### Records for the task
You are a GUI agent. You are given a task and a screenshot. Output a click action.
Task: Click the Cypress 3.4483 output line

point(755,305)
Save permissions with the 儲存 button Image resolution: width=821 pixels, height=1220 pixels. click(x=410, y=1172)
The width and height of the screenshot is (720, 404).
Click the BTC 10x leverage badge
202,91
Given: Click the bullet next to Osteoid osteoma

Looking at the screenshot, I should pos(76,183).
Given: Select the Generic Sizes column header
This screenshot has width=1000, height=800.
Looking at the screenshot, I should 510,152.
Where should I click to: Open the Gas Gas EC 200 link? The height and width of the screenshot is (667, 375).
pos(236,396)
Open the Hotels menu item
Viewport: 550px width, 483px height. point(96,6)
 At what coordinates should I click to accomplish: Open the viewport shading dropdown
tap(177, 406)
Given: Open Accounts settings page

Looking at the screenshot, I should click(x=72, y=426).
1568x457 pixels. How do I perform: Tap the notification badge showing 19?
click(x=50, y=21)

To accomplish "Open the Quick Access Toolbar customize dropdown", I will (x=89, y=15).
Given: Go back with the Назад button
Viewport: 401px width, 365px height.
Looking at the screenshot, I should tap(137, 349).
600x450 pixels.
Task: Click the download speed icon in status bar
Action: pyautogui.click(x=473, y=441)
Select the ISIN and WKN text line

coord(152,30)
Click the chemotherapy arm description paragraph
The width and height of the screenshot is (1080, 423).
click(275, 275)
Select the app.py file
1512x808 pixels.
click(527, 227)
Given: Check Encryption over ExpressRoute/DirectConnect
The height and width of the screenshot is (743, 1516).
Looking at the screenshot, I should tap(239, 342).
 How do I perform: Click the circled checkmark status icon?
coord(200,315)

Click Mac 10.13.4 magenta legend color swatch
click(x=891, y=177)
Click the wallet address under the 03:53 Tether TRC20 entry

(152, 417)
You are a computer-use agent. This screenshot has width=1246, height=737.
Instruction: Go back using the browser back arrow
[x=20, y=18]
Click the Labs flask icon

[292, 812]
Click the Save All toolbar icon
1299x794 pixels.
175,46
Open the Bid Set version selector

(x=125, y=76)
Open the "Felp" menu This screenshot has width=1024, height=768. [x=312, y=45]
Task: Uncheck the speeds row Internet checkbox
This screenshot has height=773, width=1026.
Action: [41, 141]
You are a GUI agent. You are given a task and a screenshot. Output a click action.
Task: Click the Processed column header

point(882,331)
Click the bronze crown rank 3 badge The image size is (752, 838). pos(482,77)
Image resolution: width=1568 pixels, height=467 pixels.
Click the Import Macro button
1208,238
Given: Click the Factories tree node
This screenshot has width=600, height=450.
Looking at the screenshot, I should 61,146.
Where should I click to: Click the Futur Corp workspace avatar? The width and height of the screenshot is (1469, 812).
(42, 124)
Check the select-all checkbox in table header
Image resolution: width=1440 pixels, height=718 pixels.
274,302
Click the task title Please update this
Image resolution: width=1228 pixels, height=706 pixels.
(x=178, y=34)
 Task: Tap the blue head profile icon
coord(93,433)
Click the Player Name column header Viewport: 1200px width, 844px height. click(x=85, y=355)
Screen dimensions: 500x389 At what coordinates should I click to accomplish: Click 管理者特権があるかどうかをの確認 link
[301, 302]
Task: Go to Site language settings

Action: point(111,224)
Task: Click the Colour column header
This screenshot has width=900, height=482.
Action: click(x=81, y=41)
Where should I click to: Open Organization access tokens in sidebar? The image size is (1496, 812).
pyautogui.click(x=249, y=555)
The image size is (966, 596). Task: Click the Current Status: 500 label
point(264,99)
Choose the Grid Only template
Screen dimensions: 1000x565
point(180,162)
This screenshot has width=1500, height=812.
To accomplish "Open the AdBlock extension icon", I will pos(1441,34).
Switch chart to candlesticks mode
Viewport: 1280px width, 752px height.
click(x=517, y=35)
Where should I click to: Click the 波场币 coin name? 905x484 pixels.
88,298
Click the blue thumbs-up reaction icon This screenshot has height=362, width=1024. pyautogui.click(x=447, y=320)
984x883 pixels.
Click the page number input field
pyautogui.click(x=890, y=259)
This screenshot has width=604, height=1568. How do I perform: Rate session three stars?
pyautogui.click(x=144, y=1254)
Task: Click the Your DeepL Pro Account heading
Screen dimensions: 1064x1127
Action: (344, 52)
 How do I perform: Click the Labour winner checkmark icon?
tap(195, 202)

### Exercise details
The data should be written out again in full, exactly as it stands.

### Answer to this problem
You are a GUI agent. You are given a task and a screenshot. Output a click action.
Task: Click the Cypress 3.4483 output line

point(755,305)
Save permissions with the 儲存 button Image resolution: width=821 pixels, height=1220 pixels. click(x=410, y=1172)
The width and height of the screenshot is (720, 404).
Click the BTC 10x leverage badge
202,91
Given: Click the bullet next to Osteoid osteoma

Looking at the screenshot, I should pos(76,183).
Given: Select the Generic Sizes column header
This screenshot has width=1000, height=800.
Looking at the screenshot, I should 510,152.
Where should I click to: Open the Gas Gas EC 200 link? The height and width of the screenshot is (667, 375).
pos(236,396)
Open the Hotels menu item
Viewport: 550px width, 483px height. point(96,6)
 At what coordinates should I click to accomplish: Open the viewport shading dropdown
tap(177, 406)
Given: Open Accounts settings page

Looking at the screenshot, I should click(x=72, y=426).
1568x457 pixels. How do I perform: Tap the notification badge showing 19?
click(x=50, y=21)

To accomplish "Open the Quick Access Toolbar customize dropdown", I will (x=89, y=15).
Given: Go back with the Назад button
Viewport: 401px width, 365px height.
Looking at the screenshot, I should tap(137, 349).
600x450 pixels.
Task: Click the download speed icon in status bar
Action: pyautogui.click(x=473, y=441)
Select the ISIN and WKN text line

coord(152,30)
Click the chemotherapy arm description paragraph
The width and height of the screenshot is (1080, 423).
click(275, 275)
Select the app.py file
1512x808 pixels.
click(527, 227)
Given: Check Encryption over ExpressRoute/DirectConnect
The height and width of the screenshot is (743, 1516).
Looking at the screenshot, I should tap(239, 342).
 How do I perform: Click the circled checkmark status icon?
coord(200,315)

Click Mac 10.13.4 magenta legend color swatch
click(x=891, y=177)
Click the wallet address under the 03:53 Tether TRC20 entry

(152, 417)
You are a computer-use agent. This screenshot has width=1246, height=737.
Instruction: Go back using the browser back arrow
[x=20, y=18]
Click the Labs flask icon

[292, 812]
Click the Save All toolbar icon
1299x794 pixels.
175,46
Open the Bid Set version selector

(x=125, y=76)
Open the "Felp" menu This screenshot has width=1024, height=768. [x=312, y=45]
Task: Uncheck the speeds row Internet checkbox
This screenshot has height=773, width=1026.
Action: [41, 141]
You are a GUI agent. You are given a task and a screenshot. Output a click action.
Task: Click the Processed column header

point(882,331)
Click the bronze crown rank 3 badge The image size is (752, 838). pos(482,77)
Image resolution: width=1568 pixels, height=467 pixels.
Click the Import Macro button
1208,238
Given: Click the Factories tree node
This screenshot has width=600, height=450.
Looking at the screenshot, I should 61,146.
Where should I click to: Click the Futur Corp workspace avatar? The width and height of the screenshot is (1469, 812).
(42, 124)
Check the select-all checkbox in table header
Image resolution: width=1440 pixels, height=718 pixels.
274,302
Click the task title Please update this
Image resolution: width=1228 pixels, height=706 pixels.
(x=178, y=34)
 Task: Tap the blue head profile icon
coord(93,433)
Click the Player Name column header Viewport: 1200px width, 844px height. click(x=85, y=355)
Screen dimensions: 500x389 At what coordinates should I click to accomplish: Click 管理者特権があるかどうかをの確認 link
[301, 302]
Task: Go to Site language settings

Action: point(111,224)
Task: Click the Colour column header
This screenshot has width=900, height=482.
Action: click(x=81, y=41)
Where should I click to: Open Organization access tokens in sidebar? The image size is (1496, 812).
pyautogui.click(x=249, y=555)
The image size is (966, 596). Task: Click the Current Status: 500 label
point(264,99)
Choose the Grid Only template
Screen dimensions: 1000x565
point(180,162)
This screenshot has width=1500, height=812.
To accomplish "Open the AdBlock extension icon", I will pos(1441,34).
Switch chart to candlesticks mode
Viewport: 1280px width, 752px height.
click(x=517, y=35)
Where should I click to: Click the 波场币 coin name? 905x484 pixels.
88,298
Click the blue thumbs-up reaction icon This screenshot has height=362, width=1024. pyautogui.click(x=447, y=320)
984x883 pixels.
Click the page number input field
pyautogui.click(x=890, y=259)
This screenshot has width=604, height=1568. How do I perform: Rate session three stars?
pyautogui.click(x=144, y=1254)
Task: Click the Your DeepL Pro Account heading
Screen dimensions: 1064x1127
Action: (344, 52)
 How do I perform: Click the Labour winner checkmark icon?
tap(195, 202)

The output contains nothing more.